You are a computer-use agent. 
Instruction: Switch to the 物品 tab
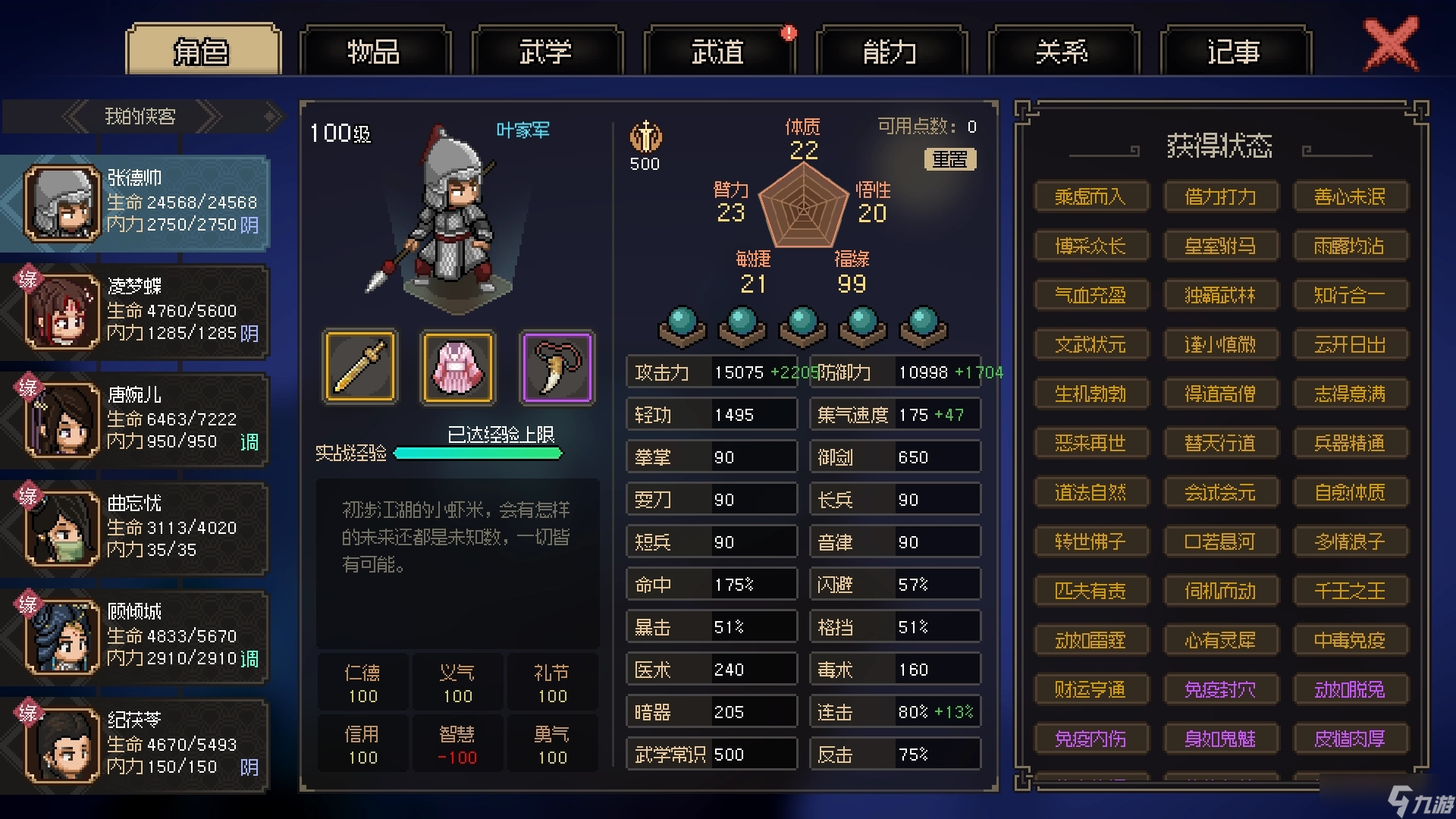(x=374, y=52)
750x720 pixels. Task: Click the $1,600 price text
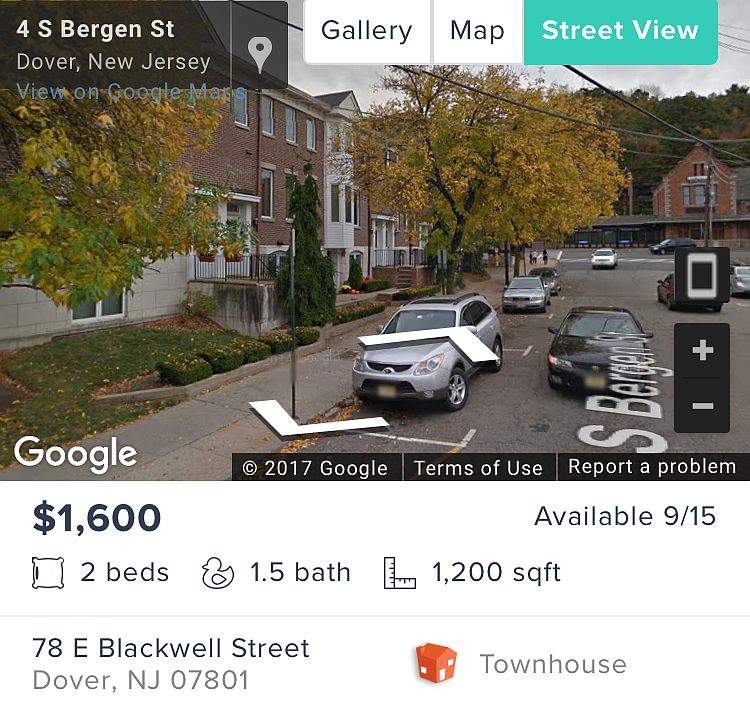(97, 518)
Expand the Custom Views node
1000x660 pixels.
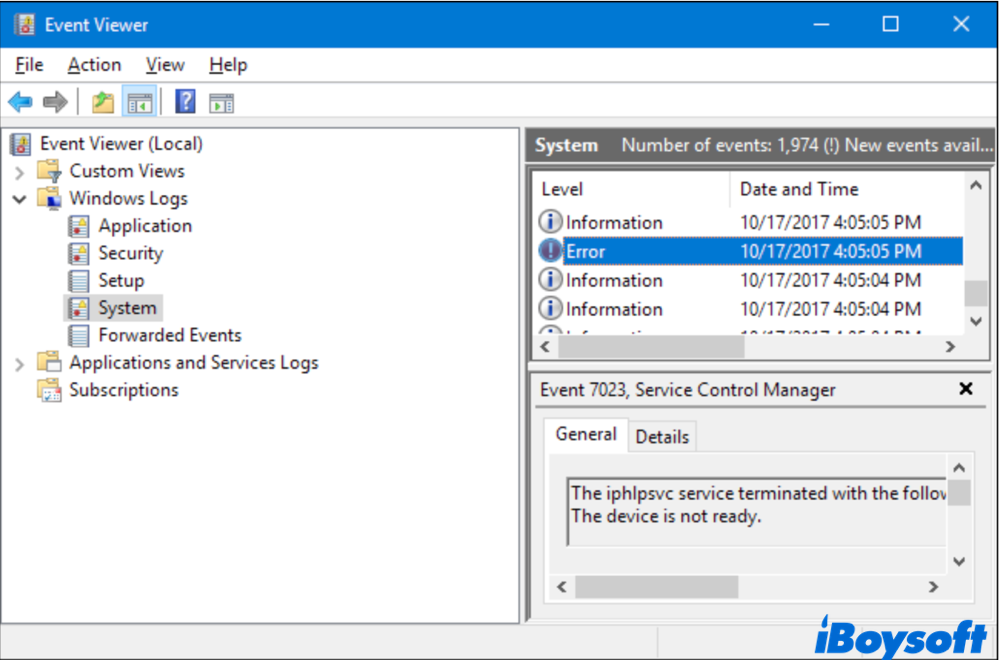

WHAT YOU SHOULD DO: Reproduce the listing word for word and omit its pictures.

RESULT OF THE EXERCISE:
You are a computer-use agent. 
Instruction: Switch to the 物品 tab
(x=374, y=52)
750x720 pixels. Task: Click the $1,600 price text
(97, 518)
Expand the Custom Views node
1000x660 pixels.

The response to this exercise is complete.